(Records for finding displayed items)
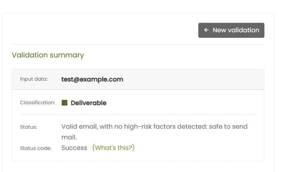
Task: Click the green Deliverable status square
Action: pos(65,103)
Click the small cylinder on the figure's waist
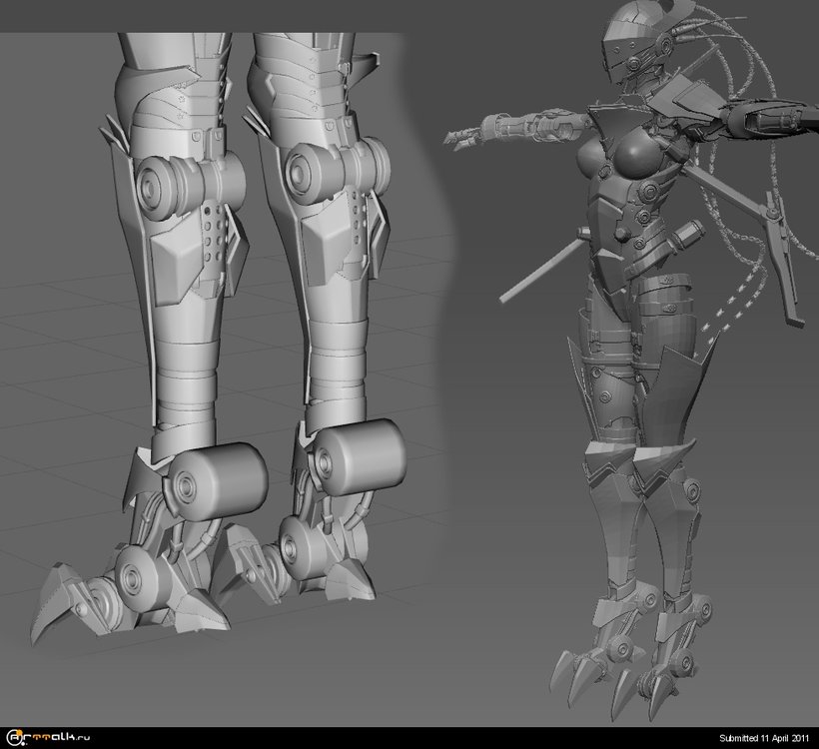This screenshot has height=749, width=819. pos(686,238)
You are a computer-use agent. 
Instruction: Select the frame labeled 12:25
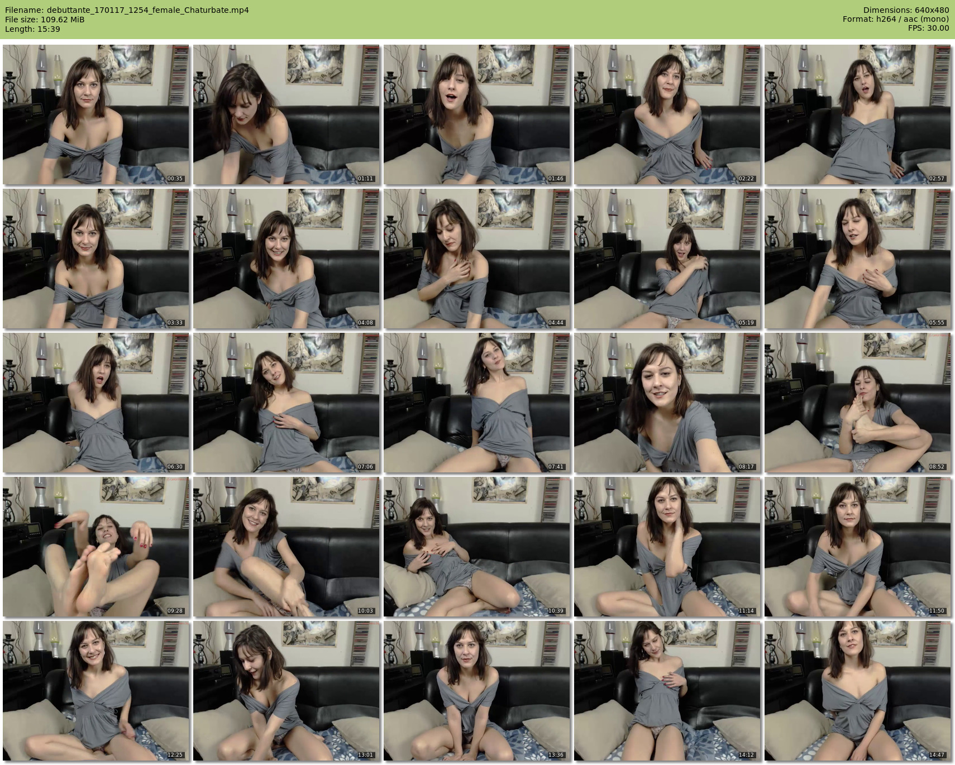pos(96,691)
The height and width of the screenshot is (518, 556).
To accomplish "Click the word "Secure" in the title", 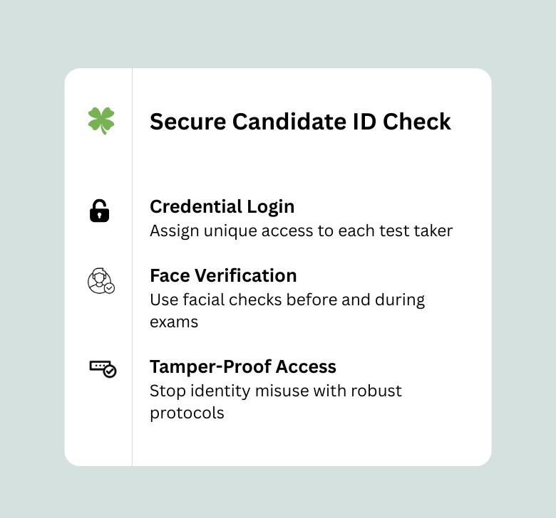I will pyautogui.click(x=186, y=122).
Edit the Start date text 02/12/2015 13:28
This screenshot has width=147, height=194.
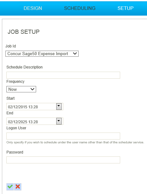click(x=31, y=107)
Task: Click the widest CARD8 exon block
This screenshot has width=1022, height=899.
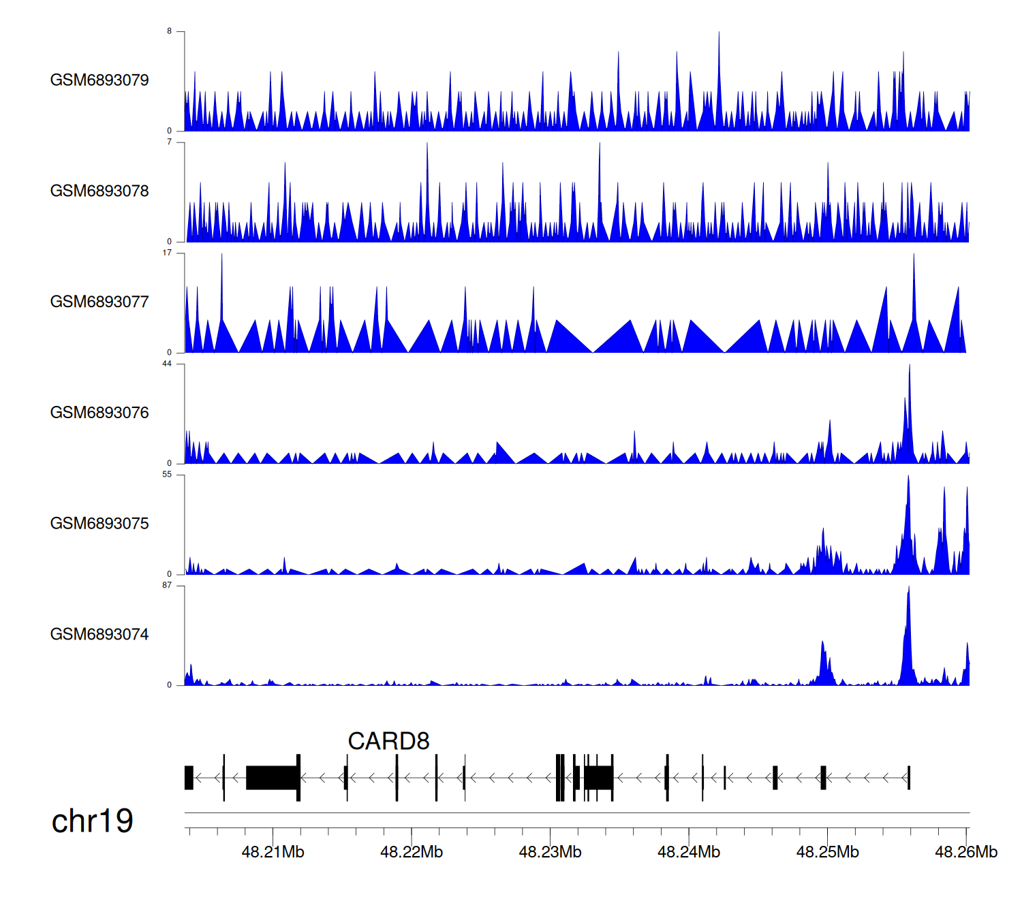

Set exercise
Copy out each line of the listing above that contains the word "Task".

Result for this exercise
Task: Click the green Deliverable status square
Task: Click the widest CARD8 exon block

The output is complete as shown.